En effet, dans le cadre de cette initiative gouvernementale présentée comme une composante du Projet intégré d’import-substitution agropastoral et halieutique (Piisah), apprend-on officiellement, il est question d’augmenter la production locale du riz, du maïs, du blé et bien d’autres cultures vivrières. Cela devrait contribuer à réduire les importations de céréales, notamment le riz et le blé, qui figurent parmi les principaux produits alourdissant la facture des denrées alimentaires importées par le Cameroun. En 2023, par exemple, le Cameroun a importé des céréales pour une valeur de 387,7 milliards de FCFA, selon les données révélées par l’Institut national de la statistique (INS). Sur cette facture, 200,8 milliards de FCFA (-24% en glissement annuel) représentaient le coût des importations du riz, contre 178,3 milliards de FCFA (-31,6%) pour les achats du blé rentrant dans la fabrication du pain, qui est l’une des denrées alimentaires les plus consommées au Cameroun.
À la faveur du projet de sécurisation de 400 000 hectares de terres dans la plaine centrale s’étendant de la région du Centre jusqu’à l’Adamaoua, le gouvernement camerounais ambitionne de réduire cette facture, en boostant notamment l’offre locale de plusieurs produits agricoles qui grèvent la balance commerciale du pays. « 90% de notre production proviennent des exploitations familiales. Mais aujourd’hui, avec la demande croissante des populations suite à la démographie galopante, suite à la demande des agro-industries et suite à la demande de l’élevage, de l’aquaculture, de l’élevage porcin et de l’aviculture, il faut passer à une autre dimension. Cette dimension nous impose de promouvoir l’émergence des moyennes et grandes exploitations agricoles avec un rendement élevé et une productivité avérée. C’est pour cela que, pour attirer les privés pour investir dans l’agriculture, nous avons jugé important de lever des verrous de la venue des privés dans l’agriculture, à savoir la mise à disposition des réserves foncières», explique Gabriel Mbairobe, le ministre de l’Agriculture.
En effet, alors que le pays croule sous le poids des déficits de production dans pratiquement tous les secteurs de l’activité agropastorale, dans un contexte de promotion de l’import-substitution, des projets d’envergure peinent à se matérialiser. À l’origine de ce phénomène, se trouvent souvent les conflits fonciers entre les promoteurs d’activités agro-industrielles et les populations, généralement soutenues par les ONG de défense de l’environnement.

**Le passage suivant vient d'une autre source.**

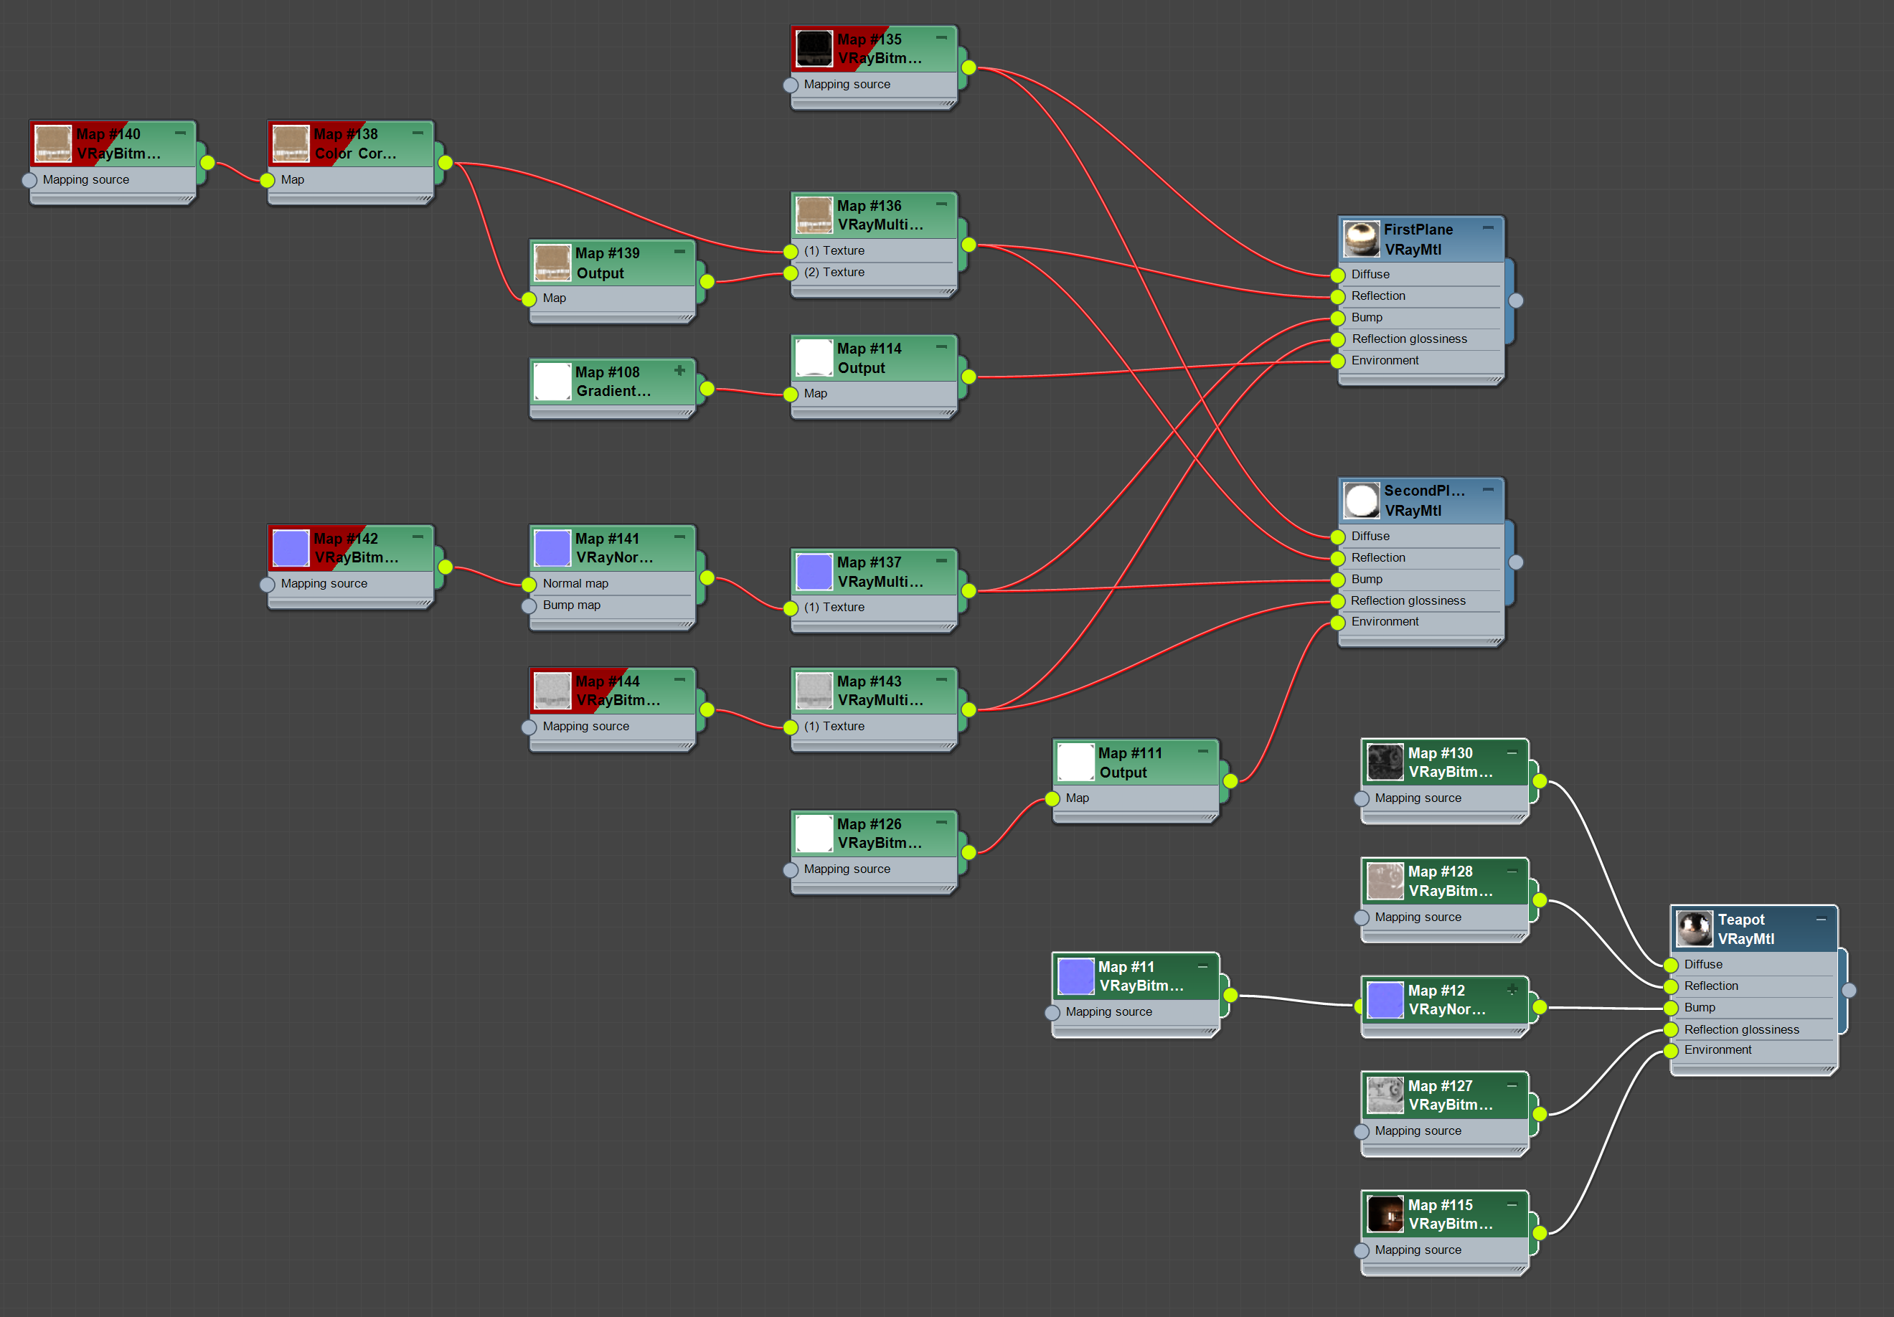Click the Teapot node's Bump input socket
The height and width of the screenshot is (1317, 1894).
pos(1671,1008)
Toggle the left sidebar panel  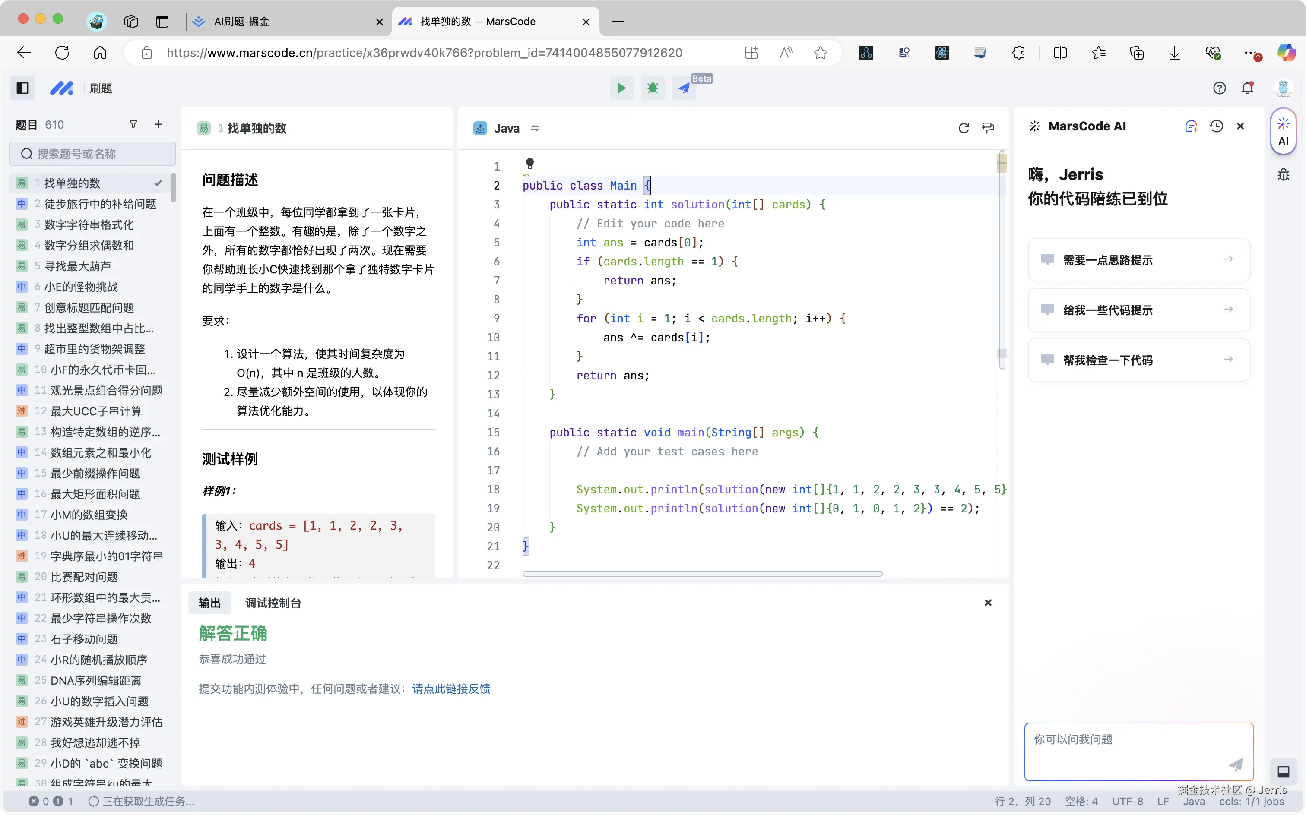(22, 88)
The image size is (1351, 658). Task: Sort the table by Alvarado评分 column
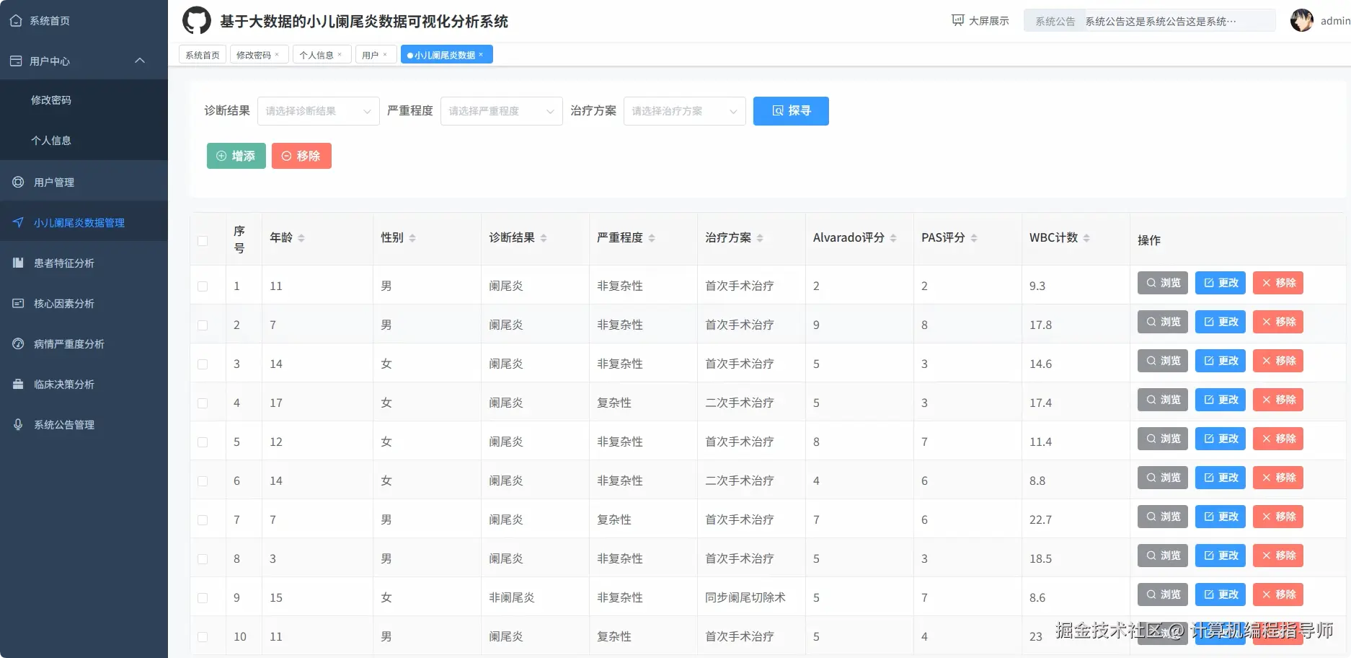tap(892, 237)
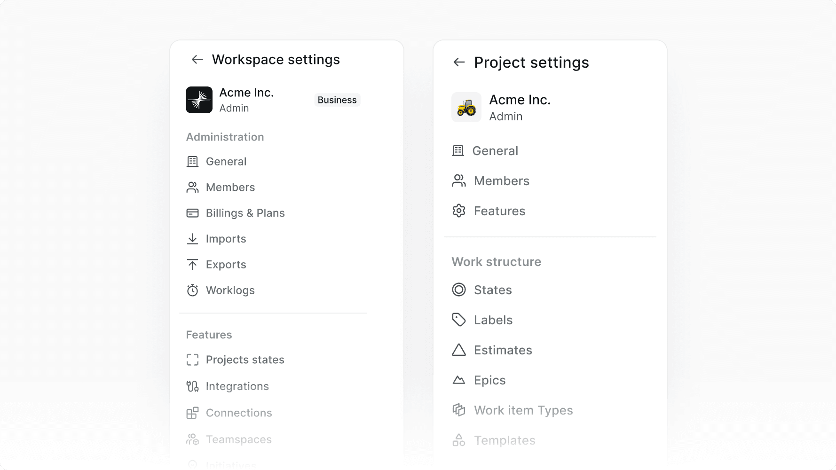The width and height of the screenshot is (836, 470).
Task: Click the Exports upload icon
Action: point(192,264)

L’une des dernières affaires en date est l’annulation, le 5 mai 2021, par le Premier ministre, Joseph Dion Ngute, d’un texte signé en 2016 par son prédécesseur, Philémon Yang, et portant constitution des réserves foncières sur plus de 66 000 hectares dans le département de la Vallée du Ntem, dans la région du Sud du pays. Cette annulation fait suite à la contestation, par les populations, d’un bail attribué sur 26 000 hectares de cette réserve, à la société Neo Industry. Cette entreprise comptait y développer des cacaoyères, dont la production était destinée à la transformation dans son usine de Kekém, dans la région de l’Ouest du pays.